* CONSEGNA: Riporti fedelmente, dal brano sul documentario dedicato a Scientology, la parte che si apre con le parole contenenti "Gibney, che ha" e si chiude con "metodi decisamente autoritari.".

* BRANO DI LETTURA:
Ecco perché siamo scappati da Scientology

In Cinema

L’ottimo documentario “Going Clear” di Alex Gibney intervista molti noti fuoriusciti dalla “setta” fondata da Hubbard: ne esce un quadro davvero inquietante

Un documentarista del rango di Alex Gibney (vincitore dell’Oscar con l’inchiesta filmata Taxi to the Dark Side) non poteva farsi scappare l’occasione di trasporre in immagini uno dei più interessanti libri degli ultimi anni, Going Clear: Scientology, Hollywood, and the Prison of Belief del giornalista premio Pulitzer Lawrence Wright, in cui, attraverso le testimonianze di vari e importanti ex adepti, si cerca di indagare sull’organizzazione para-religiosa oggi più discussa a livello mondiale. Il film s’intitola Going Clear: Scientology e la prigione della fede, e arriva nelle sale in una stagione da sempre considerata ingrata dai distributori italiani, ma che meriterebbe invece molta più attenzione e scelte coraggiose, come far uscire film di questi tipo.

Gibney, che ha alle spalle in quest’occasione la Hbo come produttore, utilizza il suo consueto stile asciutto e lineare per raccontare, anzi farsi raccontare, tutto ciò che accadde dalla fondazione di Scientology, negli anni 50, in poi: dai metodi dell’ideatore L. Ron Hubbard, sino alle decisioni dell’attuale capo David Miscavige, passando per le storie dei membri illustri John Travolta e Tom Cruise. Due ore in cui si alternano spezzoni di interviste, documenti originali e filmati d’epoca, che documentano l’enorme potere, soprattutto economico e immobiliare raggiunto dall’organizzazione, la sua capacità di condizionare le idee di milioni di adepti, i loro comportamenti anche privati, caso celebre quello del divorzio tra Cruise e Nicole Kidman, di fatto deciso dalla “chiesa” per l’opposizione del padre di lei ai suoi metodi decisamente autoritari.

* DATI REGISTRATI:
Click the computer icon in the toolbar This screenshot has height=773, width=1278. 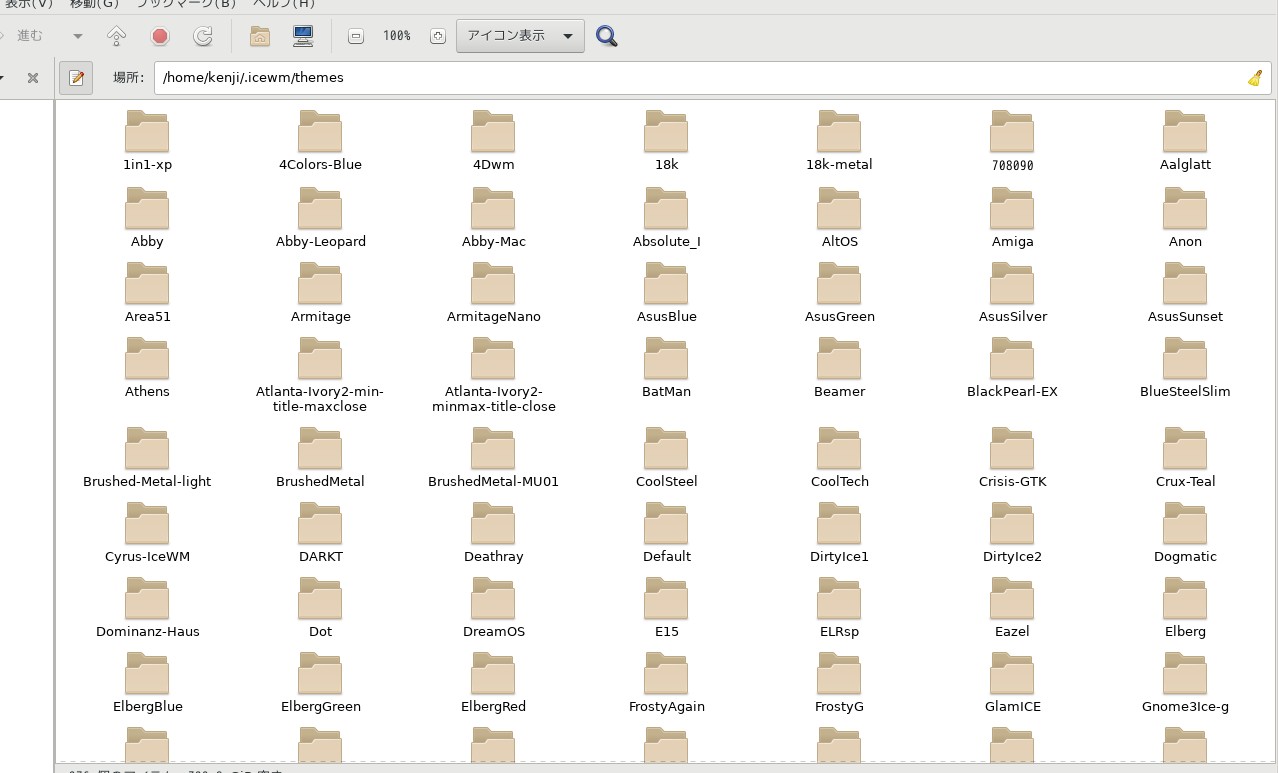(x=305, y=35)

* RISPOSTA:
Gibney, che ha alle spalle in quest’occasione la Hbo come produttore, utilizza il suo consueto stile asciutto e lineare per raccontare, anzi farsi raccontare, tutto ciò che accadde dalla fondazione di Scientology, negli anni 50, in poi: dai metodi dell’ideatore L. Ron Hubbard, sino alle decisioni dell’attuale capo David Miscavige, passando per le storie dei membri illustri John Travolta e Tom Cruise. Due ore in cui si alternano spezzoni di interviste, documenti originali e filmati d’epoca, che documentano l’enorme potere, soprattutto economico e immobiliare raggiunto dall’organizzazione, la sua capacità di condizionare le idee di milioni di adepti, i loro comportamenti anche privati, caso celebre quello del divorzio tra Cruise e Nicole Kidman, di fatto deciso dalla “chiesa” per l’opposizione del padre di lei ai suoi metodi decisamente autoritari.